## ASSIGNMENT
When you reach the line in the data below that contains "Click the Insert Link globe icon", please start repeating lines exactly, and stop after the line that contains "Given: Click up-arrow", repeating nothing else.

## ENTRIES PROVIDED
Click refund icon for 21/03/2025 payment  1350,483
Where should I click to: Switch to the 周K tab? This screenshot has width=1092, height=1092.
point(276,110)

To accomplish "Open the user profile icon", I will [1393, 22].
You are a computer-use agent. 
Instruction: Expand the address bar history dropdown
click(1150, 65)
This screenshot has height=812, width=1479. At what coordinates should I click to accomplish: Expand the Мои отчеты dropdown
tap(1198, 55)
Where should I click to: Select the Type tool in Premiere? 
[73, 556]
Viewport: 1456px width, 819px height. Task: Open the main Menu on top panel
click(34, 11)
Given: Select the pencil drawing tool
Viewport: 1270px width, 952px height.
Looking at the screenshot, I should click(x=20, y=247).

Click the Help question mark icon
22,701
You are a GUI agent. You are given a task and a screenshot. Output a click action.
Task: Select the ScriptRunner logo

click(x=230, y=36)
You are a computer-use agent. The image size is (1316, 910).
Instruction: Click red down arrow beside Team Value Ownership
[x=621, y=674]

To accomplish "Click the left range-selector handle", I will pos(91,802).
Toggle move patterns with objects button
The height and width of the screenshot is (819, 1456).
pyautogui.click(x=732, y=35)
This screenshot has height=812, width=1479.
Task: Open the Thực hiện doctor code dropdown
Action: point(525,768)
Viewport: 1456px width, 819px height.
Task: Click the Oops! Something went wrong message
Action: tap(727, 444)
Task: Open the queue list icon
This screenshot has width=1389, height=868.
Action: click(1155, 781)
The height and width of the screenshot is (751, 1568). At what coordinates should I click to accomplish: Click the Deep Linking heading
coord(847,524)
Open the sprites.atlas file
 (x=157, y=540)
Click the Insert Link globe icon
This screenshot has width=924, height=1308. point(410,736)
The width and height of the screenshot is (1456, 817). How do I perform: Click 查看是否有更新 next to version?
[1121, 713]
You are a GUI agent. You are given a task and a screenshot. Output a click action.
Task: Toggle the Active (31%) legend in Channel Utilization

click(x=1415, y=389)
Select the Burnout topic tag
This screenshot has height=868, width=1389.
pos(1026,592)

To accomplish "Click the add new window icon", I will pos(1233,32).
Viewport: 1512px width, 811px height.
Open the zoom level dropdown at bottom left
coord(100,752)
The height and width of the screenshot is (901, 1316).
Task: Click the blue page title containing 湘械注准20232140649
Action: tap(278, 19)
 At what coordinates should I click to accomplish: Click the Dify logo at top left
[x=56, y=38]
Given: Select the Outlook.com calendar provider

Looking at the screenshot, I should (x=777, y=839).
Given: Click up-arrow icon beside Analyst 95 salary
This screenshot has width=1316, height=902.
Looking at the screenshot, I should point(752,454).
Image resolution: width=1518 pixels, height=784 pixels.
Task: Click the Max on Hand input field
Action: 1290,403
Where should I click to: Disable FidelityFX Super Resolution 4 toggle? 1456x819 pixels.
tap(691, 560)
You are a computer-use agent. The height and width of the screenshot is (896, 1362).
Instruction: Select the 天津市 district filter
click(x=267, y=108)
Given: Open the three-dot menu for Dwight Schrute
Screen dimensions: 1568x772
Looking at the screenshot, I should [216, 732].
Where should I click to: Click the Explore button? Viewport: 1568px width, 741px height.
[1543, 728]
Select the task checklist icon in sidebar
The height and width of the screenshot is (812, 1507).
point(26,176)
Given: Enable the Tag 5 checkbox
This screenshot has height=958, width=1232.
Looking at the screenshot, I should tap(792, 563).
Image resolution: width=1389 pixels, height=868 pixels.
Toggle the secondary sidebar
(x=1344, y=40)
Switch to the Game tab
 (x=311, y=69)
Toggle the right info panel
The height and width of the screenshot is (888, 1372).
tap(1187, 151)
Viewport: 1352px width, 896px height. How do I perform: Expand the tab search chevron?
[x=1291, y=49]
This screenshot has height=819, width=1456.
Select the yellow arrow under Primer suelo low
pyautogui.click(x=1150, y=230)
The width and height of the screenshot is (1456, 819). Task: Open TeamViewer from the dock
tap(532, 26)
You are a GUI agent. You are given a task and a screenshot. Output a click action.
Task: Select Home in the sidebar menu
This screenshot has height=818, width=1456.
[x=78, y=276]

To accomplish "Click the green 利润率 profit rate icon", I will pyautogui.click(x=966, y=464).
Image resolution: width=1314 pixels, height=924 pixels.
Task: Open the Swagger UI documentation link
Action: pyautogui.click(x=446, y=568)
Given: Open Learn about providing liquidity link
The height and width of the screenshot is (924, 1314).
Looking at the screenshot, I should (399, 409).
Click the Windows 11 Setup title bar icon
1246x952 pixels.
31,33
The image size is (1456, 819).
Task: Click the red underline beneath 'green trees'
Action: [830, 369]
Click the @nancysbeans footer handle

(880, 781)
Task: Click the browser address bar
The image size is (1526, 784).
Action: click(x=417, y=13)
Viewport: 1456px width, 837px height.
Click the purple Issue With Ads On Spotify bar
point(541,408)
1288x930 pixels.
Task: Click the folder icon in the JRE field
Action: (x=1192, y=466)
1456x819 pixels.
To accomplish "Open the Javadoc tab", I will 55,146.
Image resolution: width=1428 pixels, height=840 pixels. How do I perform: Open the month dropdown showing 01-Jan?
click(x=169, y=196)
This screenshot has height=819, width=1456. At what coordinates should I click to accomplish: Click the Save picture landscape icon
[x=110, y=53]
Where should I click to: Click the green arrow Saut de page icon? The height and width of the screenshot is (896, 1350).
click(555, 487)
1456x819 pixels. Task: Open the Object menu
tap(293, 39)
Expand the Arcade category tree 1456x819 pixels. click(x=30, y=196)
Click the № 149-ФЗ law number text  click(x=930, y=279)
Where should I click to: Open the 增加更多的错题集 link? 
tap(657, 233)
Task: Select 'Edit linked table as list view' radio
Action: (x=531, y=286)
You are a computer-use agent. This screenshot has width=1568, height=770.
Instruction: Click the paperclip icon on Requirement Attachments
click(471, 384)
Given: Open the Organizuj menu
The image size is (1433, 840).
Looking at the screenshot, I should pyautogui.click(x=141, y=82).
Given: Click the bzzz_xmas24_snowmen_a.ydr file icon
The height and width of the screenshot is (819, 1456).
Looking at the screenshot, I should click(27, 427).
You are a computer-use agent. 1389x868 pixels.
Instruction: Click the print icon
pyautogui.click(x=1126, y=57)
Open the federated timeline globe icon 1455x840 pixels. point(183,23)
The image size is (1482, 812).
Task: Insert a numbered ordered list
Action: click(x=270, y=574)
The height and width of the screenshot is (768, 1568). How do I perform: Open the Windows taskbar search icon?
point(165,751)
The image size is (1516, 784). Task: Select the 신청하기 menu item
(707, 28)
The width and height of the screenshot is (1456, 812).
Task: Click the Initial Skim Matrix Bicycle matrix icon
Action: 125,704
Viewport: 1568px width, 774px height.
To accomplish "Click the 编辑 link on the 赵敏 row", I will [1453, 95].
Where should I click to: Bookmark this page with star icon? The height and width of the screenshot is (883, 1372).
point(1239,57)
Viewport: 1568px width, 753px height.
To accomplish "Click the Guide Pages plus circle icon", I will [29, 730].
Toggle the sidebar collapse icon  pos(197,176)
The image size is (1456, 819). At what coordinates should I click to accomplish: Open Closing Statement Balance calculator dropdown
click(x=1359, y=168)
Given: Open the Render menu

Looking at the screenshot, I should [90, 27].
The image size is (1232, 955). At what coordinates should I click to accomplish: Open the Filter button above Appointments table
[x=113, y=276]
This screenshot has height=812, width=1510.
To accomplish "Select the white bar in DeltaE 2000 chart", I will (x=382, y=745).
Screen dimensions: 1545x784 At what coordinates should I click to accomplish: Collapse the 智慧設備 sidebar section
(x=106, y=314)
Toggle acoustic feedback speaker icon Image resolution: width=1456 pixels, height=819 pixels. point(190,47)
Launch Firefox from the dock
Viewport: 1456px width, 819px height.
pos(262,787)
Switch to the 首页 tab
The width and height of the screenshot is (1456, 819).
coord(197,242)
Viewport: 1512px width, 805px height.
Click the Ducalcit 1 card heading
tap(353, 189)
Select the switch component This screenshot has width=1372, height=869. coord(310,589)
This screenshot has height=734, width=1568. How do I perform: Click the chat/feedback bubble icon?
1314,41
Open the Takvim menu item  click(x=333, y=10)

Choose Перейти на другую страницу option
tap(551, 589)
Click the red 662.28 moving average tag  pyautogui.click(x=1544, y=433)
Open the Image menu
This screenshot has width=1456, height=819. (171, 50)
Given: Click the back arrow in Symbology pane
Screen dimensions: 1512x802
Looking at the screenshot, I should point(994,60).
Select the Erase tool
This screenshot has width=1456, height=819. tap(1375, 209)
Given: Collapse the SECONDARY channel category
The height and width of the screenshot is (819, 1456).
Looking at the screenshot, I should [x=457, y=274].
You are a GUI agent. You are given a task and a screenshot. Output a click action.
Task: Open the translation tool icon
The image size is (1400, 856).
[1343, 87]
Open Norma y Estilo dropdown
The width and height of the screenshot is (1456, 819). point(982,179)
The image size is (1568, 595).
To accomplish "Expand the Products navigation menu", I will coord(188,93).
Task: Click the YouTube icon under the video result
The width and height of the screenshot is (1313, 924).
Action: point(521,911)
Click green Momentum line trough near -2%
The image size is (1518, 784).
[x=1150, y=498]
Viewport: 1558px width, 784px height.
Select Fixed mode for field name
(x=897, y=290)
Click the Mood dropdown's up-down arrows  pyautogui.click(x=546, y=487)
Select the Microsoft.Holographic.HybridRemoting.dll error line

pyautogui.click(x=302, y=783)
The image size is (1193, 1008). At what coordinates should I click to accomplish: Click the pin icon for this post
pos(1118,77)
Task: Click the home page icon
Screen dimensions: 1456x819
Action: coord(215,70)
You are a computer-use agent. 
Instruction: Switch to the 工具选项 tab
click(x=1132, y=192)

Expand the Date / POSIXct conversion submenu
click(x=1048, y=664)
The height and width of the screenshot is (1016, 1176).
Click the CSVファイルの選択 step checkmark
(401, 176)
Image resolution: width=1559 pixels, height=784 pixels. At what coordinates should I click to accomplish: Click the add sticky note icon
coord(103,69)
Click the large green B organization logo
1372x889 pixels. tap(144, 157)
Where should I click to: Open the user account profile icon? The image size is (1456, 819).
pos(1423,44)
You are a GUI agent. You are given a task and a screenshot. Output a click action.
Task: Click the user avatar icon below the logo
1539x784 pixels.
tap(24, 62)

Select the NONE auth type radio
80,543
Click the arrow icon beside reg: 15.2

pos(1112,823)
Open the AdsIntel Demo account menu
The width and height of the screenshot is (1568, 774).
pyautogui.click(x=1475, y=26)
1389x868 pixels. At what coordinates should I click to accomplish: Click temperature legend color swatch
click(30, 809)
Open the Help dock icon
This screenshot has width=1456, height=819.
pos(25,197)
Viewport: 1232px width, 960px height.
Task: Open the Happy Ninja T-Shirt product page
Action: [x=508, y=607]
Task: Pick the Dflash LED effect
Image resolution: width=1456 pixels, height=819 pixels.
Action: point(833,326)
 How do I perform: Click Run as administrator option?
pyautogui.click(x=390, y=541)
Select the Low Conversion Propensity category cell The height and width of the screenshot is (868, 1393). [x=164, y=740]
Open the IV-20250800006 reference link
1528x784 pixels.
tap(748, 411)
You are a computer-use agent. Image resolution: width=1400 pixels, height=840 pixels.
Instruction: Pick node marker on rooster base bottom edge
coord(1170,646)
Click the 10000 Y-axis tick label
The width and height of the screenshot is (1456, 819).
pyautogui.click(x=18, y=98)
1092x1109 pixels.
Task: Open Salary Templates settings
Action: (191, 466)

## WRITTEN ANSWER
Click the Insert Link globe icon
This screenshot has width=924, height=1308. point(410,736)
The width and height of the screenshot is (1456, 817). How do I perform: Click 查看是否有更新 next to version?
[1121, 713]
You are a GUI agent. You are given a task and a screenshot. Output a click action.
Task: Toggle the Active (31%) legend in Channel Utilization

click(x=1415, y=389)
Select the Burnout topic tag
This screenshot has height=868, width=1389.
pos(1026,592)

To accomplish "Click the add new window icon", I will pos(1233,32).
Viewport: 1512px width, 811px height.
Open the zoom level dropdown at bottom left
coord(100,752)
The height and width of the screenshot is (901, 1316).
Task: Click the blue page title containing 湘械注准20232140649
Action: tap(278, 19)
 At what coordinates should I click to accomplish: Click the Dify logo at top left
[x=56, y=38]
Given: Select the Outlook.com calendar provider

Looking at the screenshot, I should (x=777, y=839).
Given: Click up-arrow icon beside Analyst 95 salary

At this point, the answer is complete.